SABR HENRY CHADWICK AWARD WINNER

"Though Peter Bjarkman is an outstanding researcher, his greatest feat has been to take his expertise from the archives to the dugouts and ballparks of Cuba today." — John Thorn, Official Historian of Major League Baseball

SABR's 2017 CHADWICK RECIPIENTS



The Henry Chadwick Award was established in November 2009 to honor baseball's great Researchers — historians, statisticians, annalists, and archivists — for their invaluable contributions to making baseball the game that links America’s present with its past.

Apart from honoring individuals for the length and breadth of their contribution to the study and enjoyment of baseball, the Chadwick Award will educate the baseball community about sometimes little known but vastly important contributions from the game’s past and thus encourage the next generation of researchers.

The contributions of nominees must have had public impact. This may be demonstrated by publication of research in any of a variety of formats: books, magazine articles, websites, etc. The compilation of a significant database or archive that has facilitated the published research of others will also be considered in the realm of public impact.

HENRY CHADWICK AWARD PROFILE

Peter C. Bjarkman (1941–)

Written by John Thorn (Official Historian of Major League Baseball)

Published in THE SABR BASEBALL RESEARCH JOURNAL (Spring 2017)

Peter C. Bjarkman (1941–) is the author of more than 40 books on sports history, including academic histories, coffee-table pictorials, and biographies for young adults. Best known as the leading authority on post-revolution Cuban League baseball, he has also helped to shape our understanding of the long, often difficult interaction between Latin American baseball and Major League Baseball. His 1994 book, Baseball with a Latin Beat, was followed in 2007 by the even more ambitious History of Cuban Baseball, 1864-2006.

Bjarkman has enjoyed a notable career in baseball but still has the enthusiasm and drive of a rookie. At 76 he has just published a typically erudite and pointed book, Cuba’s Baseball Defectors: The Inside Story, and he gives no sign of slowing down. In the works are The Baseball Biography of Fidel Castro and The Yanqui in Cuba’s Dugout: Travels Inside Fidel Castro’s Baseball Empire.

Omar Minaya has said of him, “Nobody knows more about the intertwining of politics and baseball in Cuba than Peter Bjarkman.” He has had to wend a serpentine path between the two on his way to becoming the great expert on Cuban baseball yesterday and today. Though Peter is an outstanding researcher, his greatest feat has been to take his expertise from the archives to the dugouts and ballparks of Cuba today.

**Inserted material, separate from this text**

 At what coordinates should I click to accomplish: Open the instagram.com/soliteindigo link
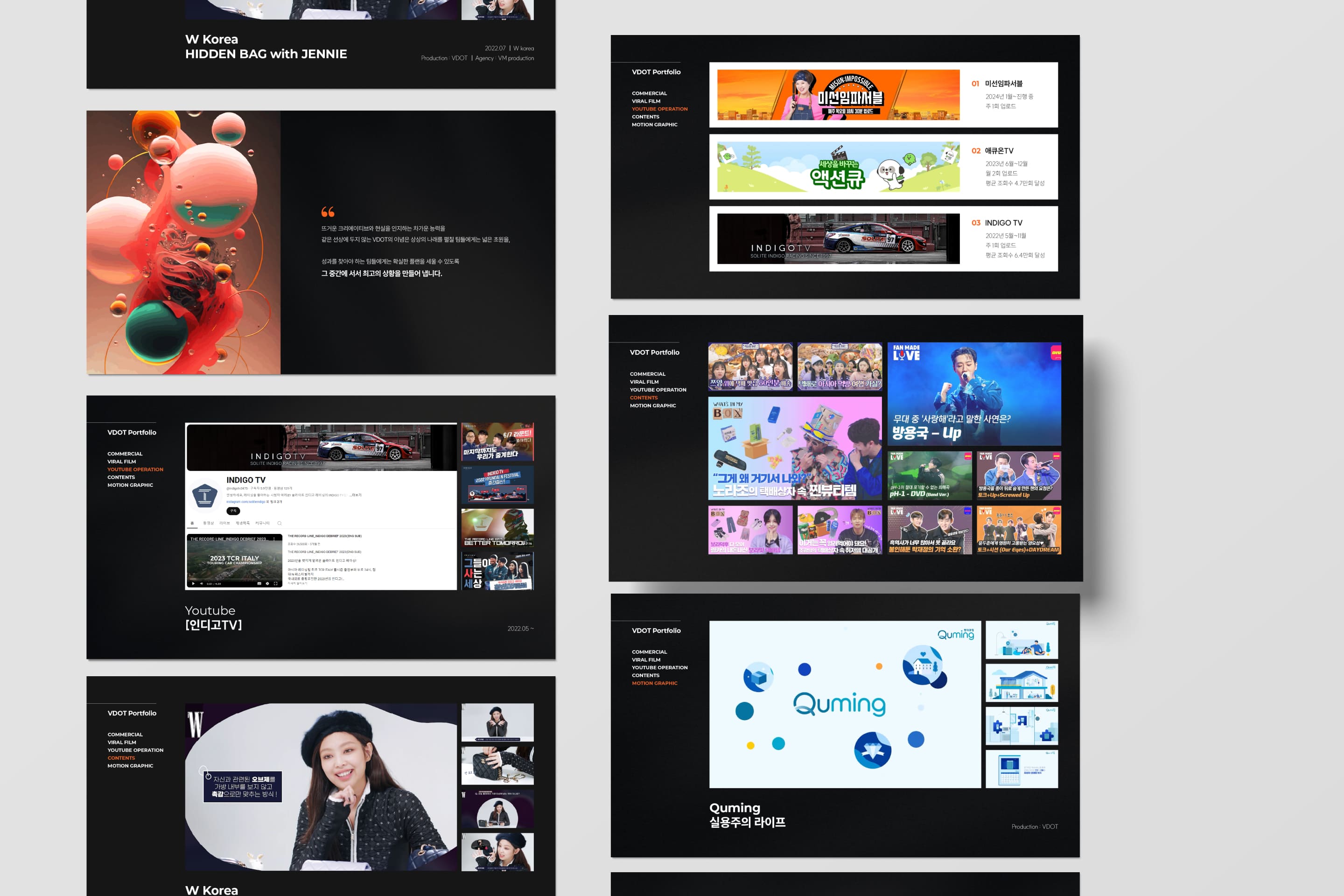pyautogui.click(x=246, y=502)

Peter Bjarkman grew up in Hartford, Connecticut. After graduating from the University of Hartford—where he played varsity basketball and baseball—he stayed in town to teach high-school English. Going on to teach in Ecuador and Colombia, he became fluent in Spanish and went on to earn a doctorate in linguistics, with a specialty in Cuban Spanish. His collegiate teaching career included positions at George Mason, Butler, Ball State, the University of Colorado, and Purdue. He still resides in West Lafayette, Indiana, with his wife, Purdue University linguistics professor Ronnie B. Wilbur, a leading researcher and authority on deaf sign languages.

But a siren song pulled Peter away from academia to baseball and a second, improbable career—that of baseball historian and writer for hire (much as happened to this writer once upon a time). Retiring from linguistics and its constant comparisons between cultures, he brought that unique perspective to baseball. In America everyone fancies himself a baseball expert; perhaps in Cuba too. But no American has joined the past, present, and future of each nation’s view of the game as Bjarkman has.

Given the frigid political relations between Cuba and the US, it was no easy matter for him to combine with picture archivist Mark Rucker to seek the cooperation of the Castro government to produce a visual history of the Cuban game. The pair traveled to Cuba in the late 1990s and produced a beautiful book (designed by Todd Radom) that I was proud to publish with Total Sports Illustrated—Smoke: The Romance and Lore of Cuban Baseball.

In the Wall Street Journal profile of Bjarkman in November 2010, he recalled that the Cuban government reception to the book was chilly because he had included images of two notable defectors. “We never would have put them in there if the publisher hadn’t requested it,” he told the WSJ. I had thrown a boulder in Peter’s path. But slowly Cubans passionate about the game began circulating the book and Peter returned to a state of cordial relations with Cuban officials.

“Pete has to walk a tightrope to do that job,” Rucker observed. This has led some to say that his relationship with the Cuban government has been too cozy for their tastes. Yet his unique ability to tell the story of Cuban baseball without fear or favor has been the hallmark of his career, and what has brought him one of this year’s Chadwick Awards.

Bjarkman has appeared frequently on radio and television sports talk shows as an observer and analyst of Cuban baseball. His articles appear in a wide range of publications. In a field of baseball research that will blossom with the expected reduction of tensions between our two baseball-loving nations, Peter Bjarkman has a unique contribution still to make, and a legacy that will inspire others to build upon his landmark body of work.